November is such a fun month. We’re all hyped up from eating our kid’s Halloween candy and Christmas music has been playing 24/7 since November 1st. Everyone is gearing up for Christmas shopping and Target is shoving a holiday catalog into your hands every time you shop. Fun times! November is also National Adoption Awareness Month. It was created to honor those families touched by adoption as well as make society aware (obviously) of adoption, in general.
For the most part, adoption is a happy event. However, the road that leads to adoption can be difficult on both sides. On one hand you have a pregnant woman or girl who feels she is unable to successfully parent the child she is carrying, chooses to create a plan–known as a birth plan–to choose a family more suitable to successfully parenting a child than she. Then, you have a parent or parents who are choosing to adopt a child. Often times the choice is chosen by infertility and we are all becoming more aware of how costly that can be not only financially but physically, mentally and emotionally as well. However, more families are choosing to adopt simply to grow their family and open their home to someone who may need it.
There is a very hard side to adoption, however, and not every adoption has a happy ending.

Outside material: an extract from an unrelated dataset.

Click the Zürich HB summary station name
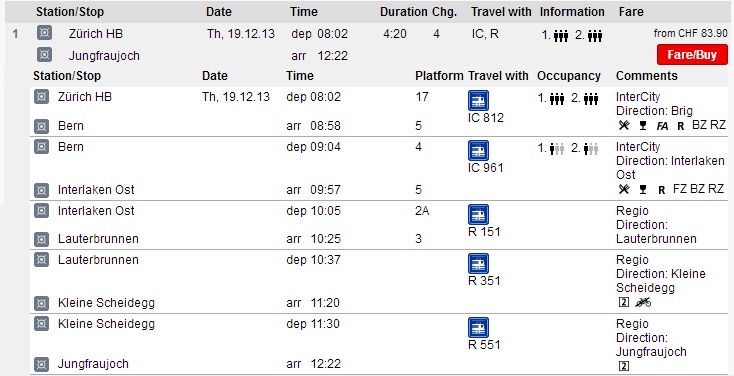This screenshot has width=734, height=376. point(95,34)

The adoption process can be cut short or ended altogether.
Some adoptions are known as disrupted adoptions. This means that before the adoption is legally finalized, the birth parent has changed her mind and would like to try to parent the child herself. There is a period of time, it varies from state to state, in which the adoptive parents are at-risk legally. This means that they bring the baby home from the hospital and care for him or her until the court finalization. Here in Oakland County it is typically a few weeks but can be up to four months or longer in other areas of Michigan and various states around the country. A birth mother can change her mind during that time regardless of what she has verbally committed to.
Other adoptions are considered dissolved adoptions. This is when an adoption is ended after court finalization. Dissolved adoptions are more likely to occur with older children due to unexpected behavioral problems, family incompatibility and a host of other reasons. Unfortunately, these are also more common among international adoptions.
No matter how or when during the process the adoption ended, it is still incredibly hard for the adoptive family. It is very similar to a miscarriage because the adoptive parents have hopes and dreams for their adoptive child that were not realized. No, a literal death has not occurred but a very final event has happened that significantly ends the adoption journey between the adoptive parents their child. It is a very dark, difficult thing to work through especially since so many of us cannot understand because we have not walked that path.
Do you know someone who has experienced a disrupted or failed adoption? Here are ways to reach out and help:
- Acknowledge the event occurred – send a card, give a hug, make a phone call. Don’t ask about it in public.
- Allow time and space for grieving – when a family chooses to adopt, they are choosing to love someone who doesn’t exist in their family yet. They create ideas and dreams of this person. Adoptive parents need the time and space to grieve for the death of those ideas.
- Offer to store baby items – You can offer to store items purchased or borrowed for the prospective adopted child. If these items need to be returned to a store or taken apart then offer to do that work. An adoptive parent suffering from a disrupted or dissolved adoption may not have the energy or emotional stability to deal with those items yet but it can cause significant pain to see these reminders.
- Don’t give any reasons for why it may have happened.
- Don’t give reasons why it’s different or easier than a miscarriage or loss of a biological child.
- Don’t say things like, “At least you have your other kids.”
- Understand that some families who choose to adopt have struggled with infertility and could still be emotionally, physically and financially spent from that experience. They are left feeling vulnerable and rejected on many levels and a disrupted adoption only compounds the pain.
- Help with physical needs: cleaning the house, babysitting children, providing meals, etc.
- Be available. Engage with a movie, going out to eat or other fun activities. Make an effort to cheer them up.
- Suggest, but don’t force, a closure ceremony – Offer to help a write a letter filled with dreams for the child and then hosting a ceremony to let go of the dreams. You can tie the letter to a balloon and send the balloon off into the sky. I love the idea of rolling the letter up and attaching it a grouping of flowers then sending it off down a river or stream. These closure ceremonies create a turning point and help parents to be able to say goodbye to the dreams they had for the child.
- Remind adoptive parents they aren’t alone and that adoptions do fail. Help them find a support group or connect them with others who have been through this experience. Encourage them to call their adoption agency to be put in touch with others who have been in a similar situation.
Many families choose to adopt for a variety of reasons. Whatever the reason, a disrupted adoption can be very hard because the child is still alive somewhere. Someone else is loving them, hugging them, teaching them and caring for them with no hope of the prospective adoptive parents ever learning what happened in the child’s life and if he or she is doing okay. Reach out, help out and be available. This is tough stuff and while there can never be 100% closure, those of us who are friends and family can help the healing process begin by offering support and love.